这是一类问题,很多变种。。。。https://leetcode.com/problems/best-time-to-buy-and-sell-stock-with-cooldown/discuss/75924/Most-consistent-ways-of-dealing-with-the-series-of-stock-problems 答案的state machine 思维方法很有意思。

310. Minimum Height Trees (Medium)

A tree is an undirected graph in which any two vertices are connected by exactly one path. In other words, any connected graph without simple cycles is a tree.

Given a tree of n nodes labelled from 0 to n - 1, and an array of n - 1 edges where edges[i] = [ai, bi] indicates that there is an undirected edge between the two nodes ai and bi in the tree, you can choose any node of the tree as the root. When you select a node x as the root, the result tree has height h. Among all possible rooted trees, those with minimum height (i.e. min(h)) are called minimum height trees (MHTs).

Return a list of all MHTs' root labels.
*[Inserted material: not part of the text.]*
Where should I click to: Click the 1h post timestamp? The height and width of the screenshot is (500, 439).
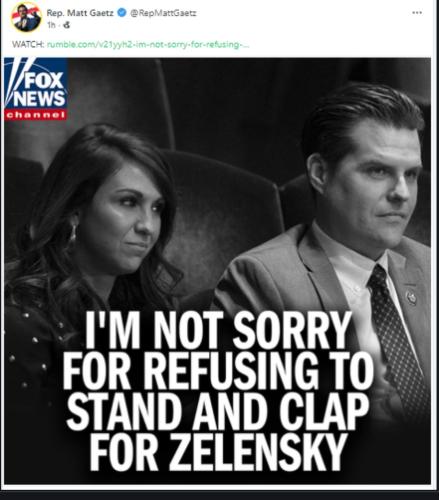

You can return the answer in any order.

class Solution:
    def findMinHeightTrees(self, n: int, edges: List[List[int]]) -> List[int]:
        #remove those leafves what left is root
        dic= {i:[] for i in range(n)}
        q = []
        for n1,n2 in edges:
            dic[n1].append(n2)
            dic[n2].append(n1)
        for i in range(n):
            if len(dic[i])==1:
                q.append(i)
        
        res = q[:]
        while q:
            l = len(q)
            res = q[:]
            for _ in range(l):
                cur = q.pop(0)
                for nei in dic[cur]:
                    dic[nei].remove(cur)
                    if len(dic[nei])==1:
                        q.append(nei)
        
        return res if res else [0]
    

看一下hint才做出来,思路topological sort,leaves 直接砍掉。